For some women, "getting there" isn't such a far off concept."My friend also told me though that her firm - a medium sized construction/housing development company hired an accounting officer in her fifth month and allowed her to go off on maternity leave but she had to promise that she would not abandon the job," Jasmine said. "So I guess there are still various perspectives on it."
And added Moreen Marks, vice-president of risk management at the Insurance Company of the West Indies Limited, and the only female on the executive team: "What I did was, when I needed to work beyond office hours, I would take the work home and while my son was doing homework I would sit with him and do office work. I continued this until he was in high school."
Marks says she felt no form of discrimination when she was pregnant with her son, in fact, she made certain that her family life did in no way affect her work and vice versa.She explained that even on business trips she made every effort not to be away from her family for more than five days.

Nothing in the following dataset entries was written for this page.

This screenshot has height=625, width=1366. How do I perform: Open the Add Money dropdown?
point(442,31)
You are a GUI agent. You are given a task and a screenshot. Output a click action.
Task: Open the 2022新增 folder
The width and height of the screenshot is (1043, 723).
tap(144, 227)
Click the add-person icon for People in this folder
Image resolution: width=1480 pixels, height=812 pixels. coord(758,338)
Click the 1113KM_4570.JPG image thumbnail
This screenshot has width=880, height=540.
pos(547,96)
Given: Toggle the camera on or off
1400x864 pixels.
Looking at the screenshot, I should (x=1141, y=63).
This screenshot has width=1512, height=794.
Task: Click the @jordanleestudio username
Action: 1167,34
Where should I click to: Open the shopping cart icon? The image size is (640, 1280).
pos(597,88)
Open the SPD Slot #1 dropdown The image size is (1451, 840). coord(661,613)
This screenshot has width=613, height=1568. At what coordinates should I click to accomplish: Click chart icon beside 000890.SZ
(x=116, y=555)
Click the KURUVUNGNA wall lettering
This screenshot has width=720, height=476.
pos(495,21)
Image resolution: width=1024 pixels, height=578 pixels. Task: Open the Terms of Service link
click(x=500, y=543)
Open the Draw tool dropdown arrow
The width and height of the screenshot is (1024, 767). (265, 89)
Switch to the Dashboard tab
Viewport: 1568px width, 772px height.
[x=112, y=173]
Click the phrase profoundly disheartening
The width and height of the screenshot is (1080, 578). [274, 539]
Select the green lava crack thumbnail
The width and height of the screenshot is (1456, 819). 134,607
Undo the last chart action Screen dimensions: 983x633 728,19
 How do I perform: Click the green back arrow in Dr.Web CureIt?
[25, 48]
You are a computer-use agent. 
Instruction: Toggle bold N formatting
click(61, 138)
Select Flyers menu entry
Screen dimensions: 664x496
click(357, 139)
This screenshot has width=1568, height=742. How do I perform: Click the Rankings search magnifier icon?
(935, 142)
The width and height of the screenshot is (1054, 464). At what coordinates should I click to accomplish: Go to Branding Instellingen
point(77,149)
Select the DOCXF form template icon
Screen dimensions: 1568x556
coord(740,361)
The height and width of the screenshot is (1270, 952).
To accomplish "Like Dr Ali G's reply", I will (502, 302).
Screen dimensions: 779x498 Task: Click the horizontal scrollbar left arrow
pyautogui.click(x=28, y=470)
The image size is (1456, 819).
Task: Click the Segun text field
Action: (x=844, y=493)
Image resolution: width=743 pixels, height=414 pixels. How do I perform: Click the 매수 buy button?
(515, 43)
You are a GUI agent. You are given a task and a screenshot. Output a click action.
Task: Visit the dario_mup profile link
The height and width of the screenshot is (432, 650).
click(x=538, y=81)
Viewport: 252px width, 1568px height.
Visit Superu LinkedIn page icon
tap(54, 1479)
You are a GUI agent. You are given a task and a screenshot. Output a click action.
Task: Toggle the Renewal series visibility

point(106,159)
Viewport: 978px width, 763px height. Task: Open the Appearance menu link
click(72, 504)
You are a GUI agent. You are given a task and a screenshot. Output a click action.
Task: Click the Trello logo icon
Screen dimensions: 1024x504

On one occasion, when she attended a training course in Zurich for 10
weeks, she took her young son and a babysitter at her own expense, as leaving him for such an extended period was not an option.Marks noted that the only difficulty she faced was the suggestion of early morning meetings, "but I simply reminded them that unlike them, I have domestic responsibilities."
Said Coke-Lloyd: "Pregnancy is integral in ensuring the sustenance of livelihood. An organisation which discriminates against women who are pregnant or prohibits pregnancy among its female employees is one with little or no vision of the future."